Figure 1. American Electric Power is one of the largest utilities in the U.S., with a service territory covering parts of 11 states.

Whether one accepts higher or lower outage costs, it is clear that reducing human error
as a cause of downtime has a tremendous upside for the enterprise. As a result, data center
 owners dedicate a great 
deal of time to developing 
maintenance and
operation procedures 
that are clear, effective, and easy to follow. Compass Datacenters is incorporating wearable technology in its efforts to make the procedures convenient for technicians to access and execute. During the process, Compass learned that the true value of introducing wearables into data center operations comes from standardizing the procedures. Incorporating wearable technology enhances the ability of users to follow the procedures. In addition, allowing users to choose the device most useful for the task at hand improves their comfort with the new process.

THE PROBLEM WITH TRADITIONAL OPs DOCUMENTATION

There are two major problems with the current methods of managing and documenting data center procedures.

  • Many data center operations teams document their procedures and methodologies in large three-ring binders. Although their presence is comforting, Operations staffs rarely consult them.
  • Also, organizations often rely on highly detailed written documentation presented in such depth that Operations staff wastes a great deal of time trying to locate the appropriate information.

In both instances, Operations personnel deem the written procedural guidelines inconvenient. As a result, actual data
center operation tends to be more experience-based. Bluntly put, too many organizations rely too much on the most experienced or the most insistent Operations person on site at the time of an incident.

Figure 2. Compass Datacenters use of electronics and checklists clari es the responsibilities of Operations personnel doing daily rounds.

Figure 2. Compass Datacenters use of electronics and checklists clarifies the responsibilities of Operations personnel doing daily rounds.

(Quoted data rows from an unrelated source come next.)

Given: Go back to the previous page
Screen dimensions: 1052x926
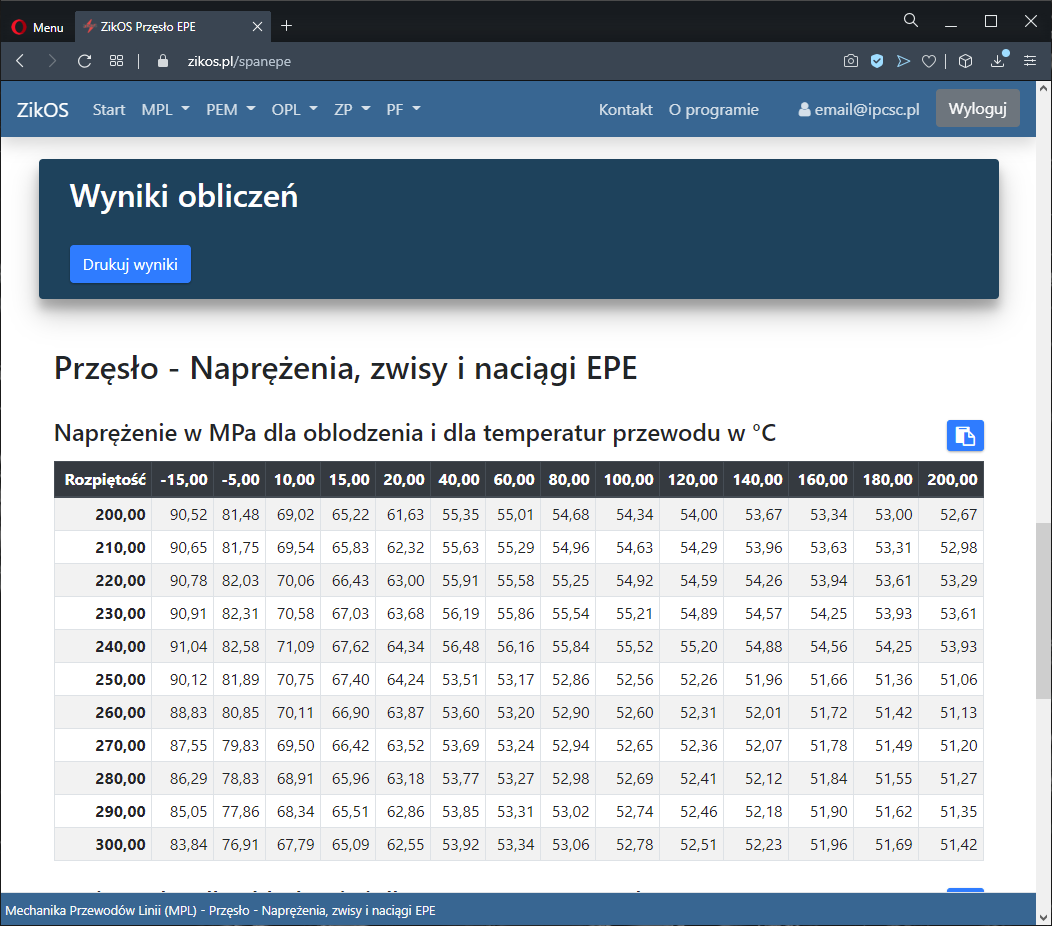Looking at the screenshot, I should [20, 61].
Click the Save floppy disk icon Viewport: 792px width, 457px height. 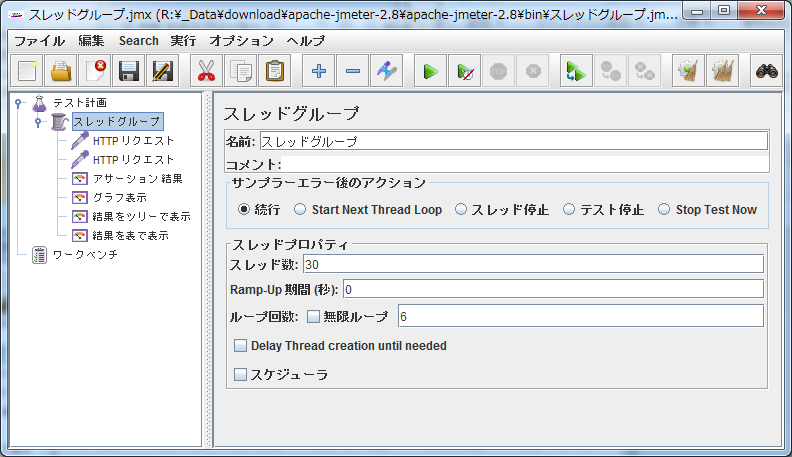pyautogui.click(x=128, y=71)
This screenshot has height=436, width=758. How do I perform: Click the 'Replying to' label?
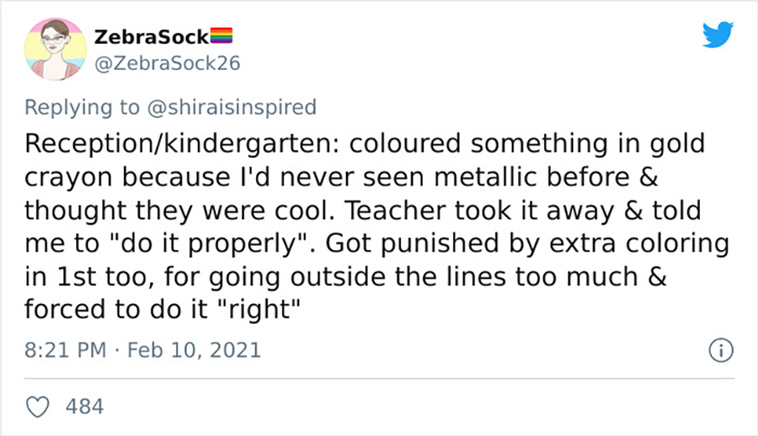pyautogui.click(x=82, y=107)
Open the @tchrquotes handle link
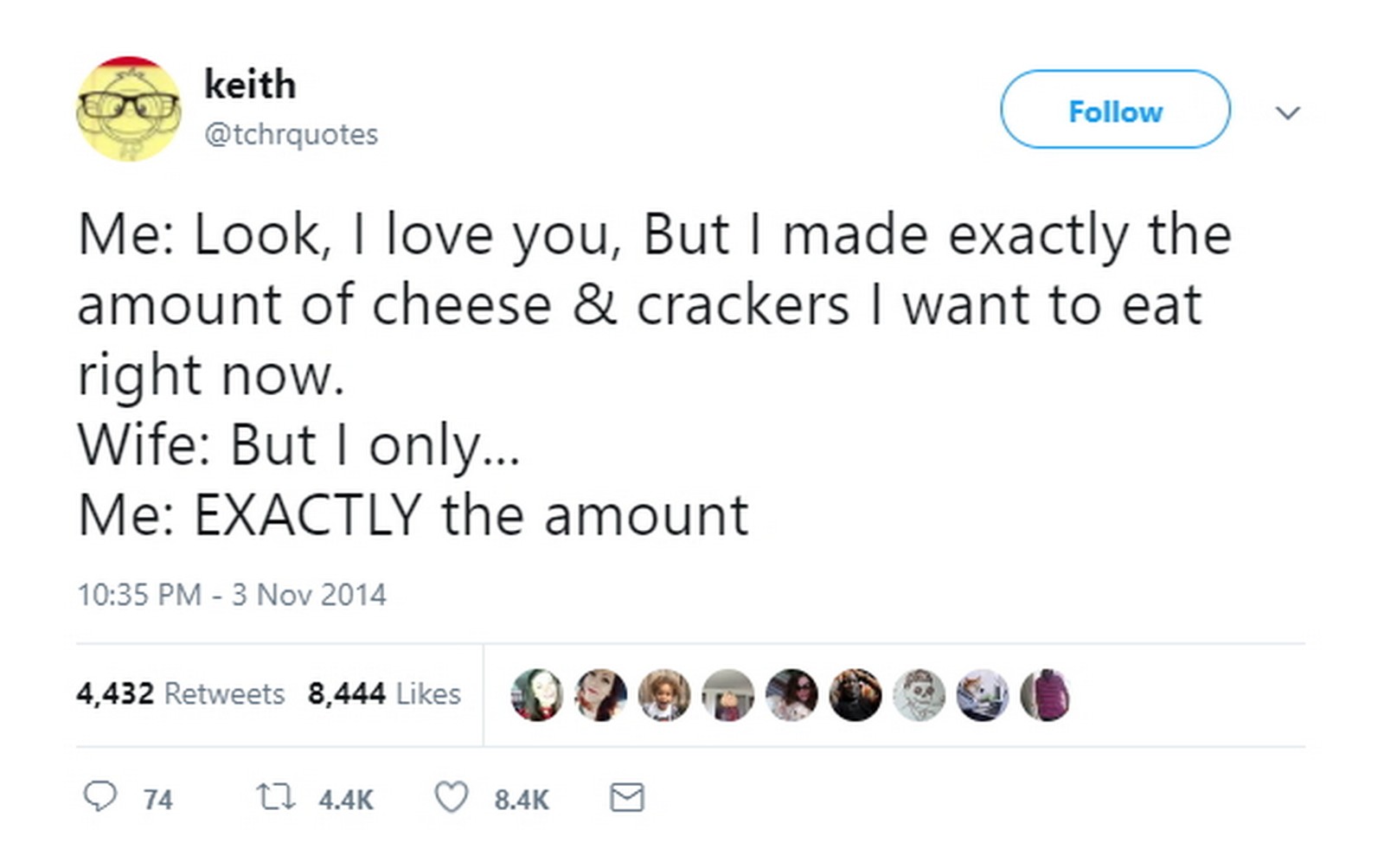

On the whole, experience-based operations are not all bad. Subject matter experts (SME) emerge and are valued, with operations running smoothly for long periods at a time. However, as Julian Kudritzki wrote in “Examining and Learning from Complex Systems Failures” (The Uptime Institute Journal, vol. 5, p. 12) ‘Human error’ is an insufficient and misleading term. The front-line operator’s presence at the site of the incident ascribes responsibility to the operator for failure to rescue the situation. But this masks the underlying causes of an incident. It is more helpful to consider the site of the incident as a spectacle of mismanagement.” What’s more, subject matter experts may leave or get sick or simply have a bad day. In addition, most of their peers assume the SME is always right.

Figure 3.

Figure 3.

Figure 4.

Figure 4.

Figures 3-5. The new system providers reminders of monthly tasks, prompts personnel to take required steps, and then requires verification that the steps have been taken.

Figures 3-5. The new system providers reminders of monthly tasks, prompts personnel to take required steps, and then requires verification that the steps have been taken.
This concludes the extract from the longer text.